時間も金もない。欲しいものもない。―低消費社会―

 ところで,なぜこんなにも消費ができない経済になってしまったのでしょうか。どうも,消費ができないということを中心に,日本経済の癌が張り巡らされているのは間違いなさそうです。だからといって,なにもアメリカのように借金をしてまで消費をすることはありません。それは,土地の値上がりに依存したバブル経済でしかないからです。ゆがんだ形で消費を喚起しても,サブプライム危機に象徴されるようにそれ以上の手痛いしっぺ返しを食らうことになるからです。

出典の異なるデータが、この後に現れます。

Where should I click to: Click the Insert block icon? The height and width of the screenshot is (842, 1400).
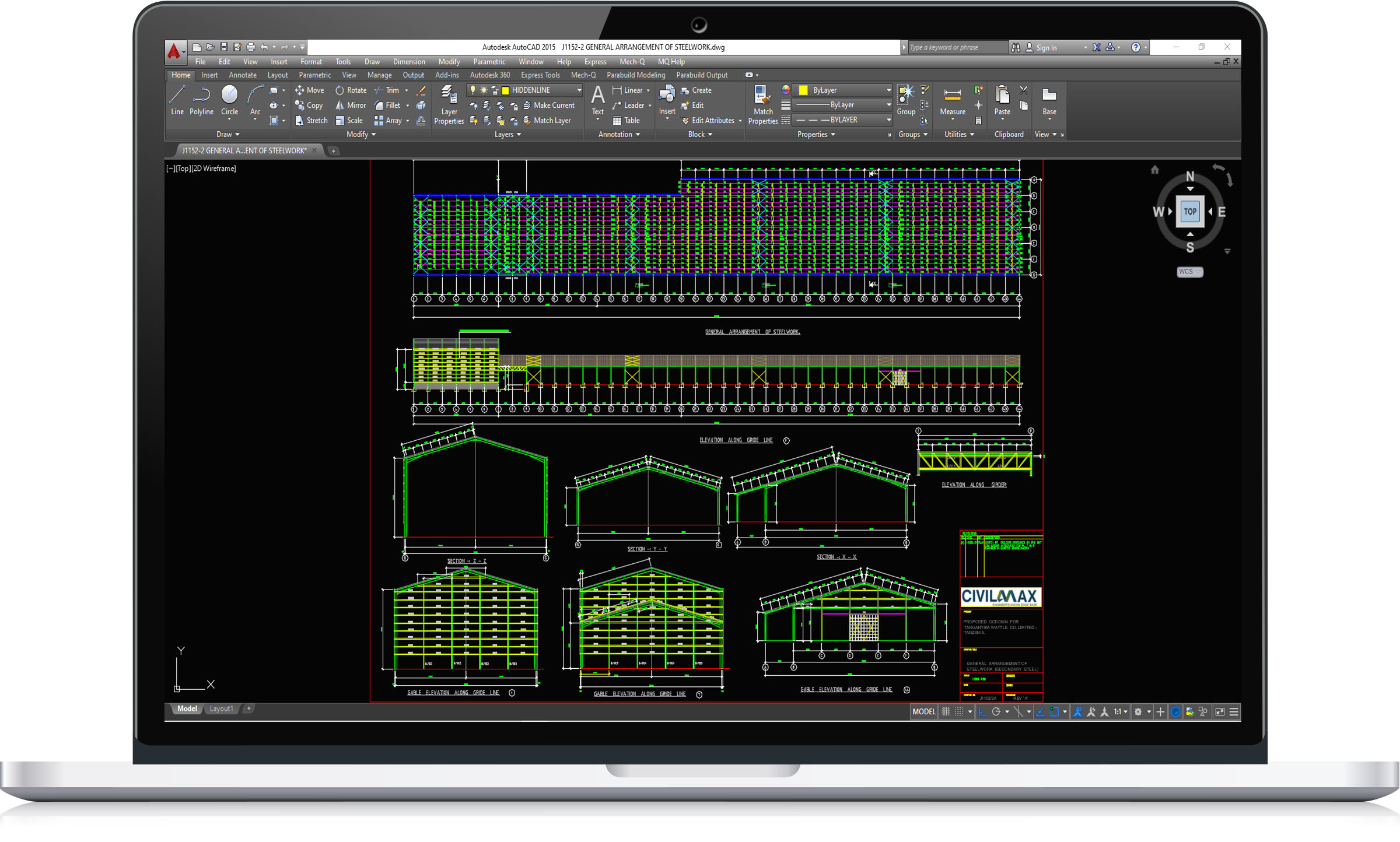667,99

 とはいっても,人々の消費マインドが冷え切ったままでは経済発展をして成熟した人口社会を構築することは夢のまた夢です。年金や医療や介護などのセーフティーネットに対する信頼が失われてしまっていることもあるでしょう。企業も労働者に保護を与えなくなっている現状では,安心して消費を行うよりも将来に対して蓄えをしたくなるものかもしれません。

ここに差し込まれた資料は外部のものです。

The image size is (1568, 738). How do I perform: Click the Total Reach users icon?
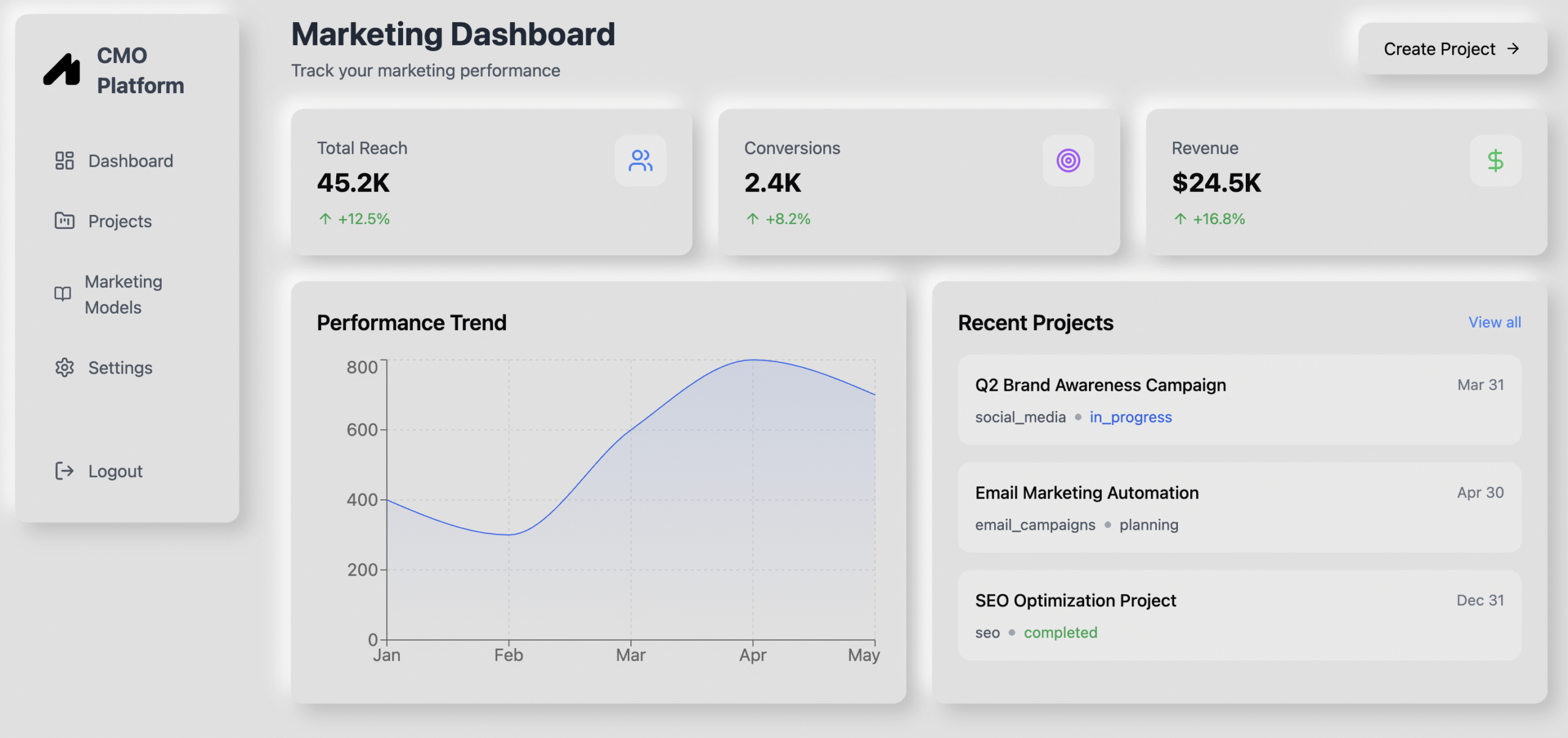tap(640, 160)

 ここで,貯蓄とセーフティーネットに関する伝統的な経済学の見解を説明しておきましょう。一つは,貯蓄は経済成長の源泉であるという考え方です。確かに,終戦直後の日本では,貯蓄が極端に不足しており,貯蓄不足が経済成長の足かせになっていた側面がありました。戦後復興の旺盛な投資意欲に見合うだけの貯蓄が国内に存在しなかったために,投資したくともできないという状況があったのです。

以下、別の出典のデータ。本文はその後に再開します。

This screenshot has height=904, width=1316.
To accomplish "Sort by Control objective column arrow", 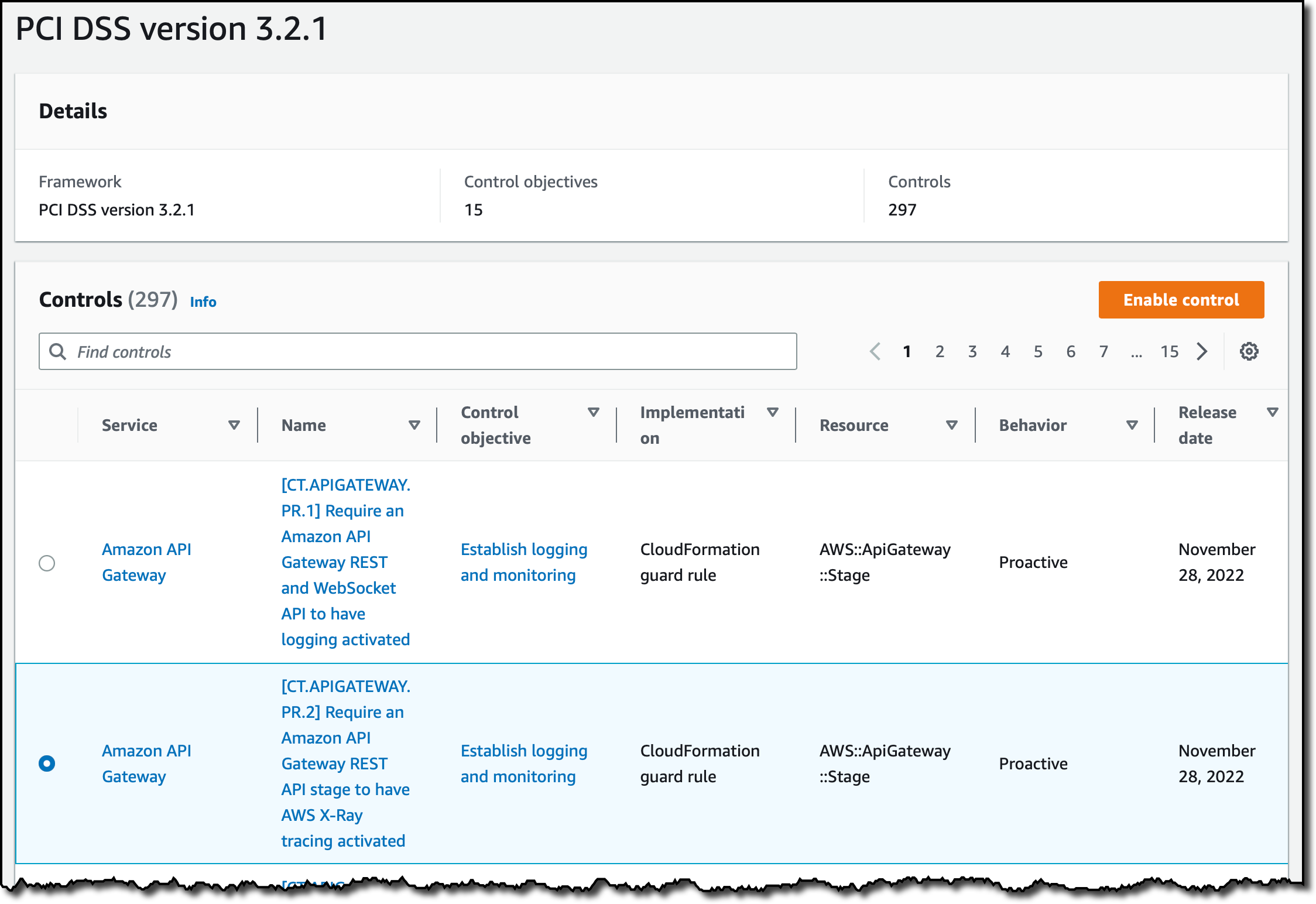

 しかも,外国から原材料を購入するための外貨も不足していたために,経済成長が抑制されてしまったのでした。伝統的な経済成長論でも,人口成長と貯蓄によって経済成長は達成されると考えられています。経済学では貯蓄のことを資本蓄積といいますが,資本蓄積こそが経済成長の主要因であるという考え方が主流でありました。一人当たりの資本蓄積が増えれば自然と最適な経済成長が実現すると考えられていたのでした。
 ところが,現代経済では人口と貯蓄だけでは経済成長は説明できなくなってきています。その理由の一つが,経済のグローバル化です。日本ではいくら資本蓄積が進んでも,国内に投資されることは少なく,海外で投資されることになります。これは前述した為替変動に伴う現地生産の進展を金融面からの説明したものです。少し考えれば当たり前のことで,需要が減少している日本と経済成長の著しい海外では投資需要が根本的に異なります。
 為替リスクを考えなければ,日本で投資するより海外で投資したほうがもうかるのは当たり前です。そして,その儲けは日本に戻ってくることはありません。日本を飛び出した資本はもはや日本の資本ではなくグローバル資本として機能するからなのです。円高傾向が続く状態では,海外のもうけを為替損をして日本に戻すよりも,そのまま海外に投資し続けたほうが望ましいからなのです。このことは,世界経済の成長に寄与するものの,日本経済の成長とは無関係です。日本でなされている貯蓄は,もはや日本の経済成長に寄与するのではなく世界の経済成長に寄与するグローバル資本の一員とならざるを得ないのです。
 貯蓄すればするほど国内投資が伸びて,輸出が増えるという好循環はもはや存在しません。むしろ,貯蓄をするということは消費を減少させ,日本経済の不均衡を悪化させることに寄与してしまいます。先にも述べましたが,デフレスパイラルが起きているとといわれて久しくなってしまいました。デフレとはモノが安くなり,通貨の価値が上昇する現象です。
 モノが安くなることは,われわれ消費者からしてみれば大歓迎ではあります。しかし,企業にとってはたまりません。デフレの原因は直接的には生産過剰だから生産を縮小し,リストラクションという名で人員を整理し,給与水準を引き下げる。このことがさらなる需要の減少を生む。これがデフレスパイラルの局面で起きている減少ですが,貯蓄の過剰が金利を引き下げたとしても,それは同時に消費の過少を意味しているので国内の投資機会はさらに減少しています。
 金利をいくら下げても,貨幣供給をいくら増やしてもデフレが収まる気配はありません。むしろ国外の高い投資需要に資金は吸い上げられていくのが現状です。伝統的な経済成長論が想定しなかった事態が進行しているように思えます。現在の日本の抱えている問題は国内に有望な投資先がないということです。それは,需要の伸びている分野がない,ということに他ならないのです。いくら海外に投資を向けたところで,円高によってその利益は相殺されるのは自由経済の常であるし,その利潤自体も国内に還元されず,給与が伸びないわけだから,国内での需要は増えず,投資も増えないということです。
 私は金融の専門家ではありませんが,金融政策は重要だと思います。デフレは克服せねばなりません。そのために,あらゆる金融政策の手法は検討されるべきでしょう。それだけでなく私の立場からすれば,国内の投資を増やす戦略を考えるならば需要創出の戦略が必要なのだと考えています。だから,私は医療・介護・教育の需要を掘り起こすことが,これからの日本に必要だと主張するわけです。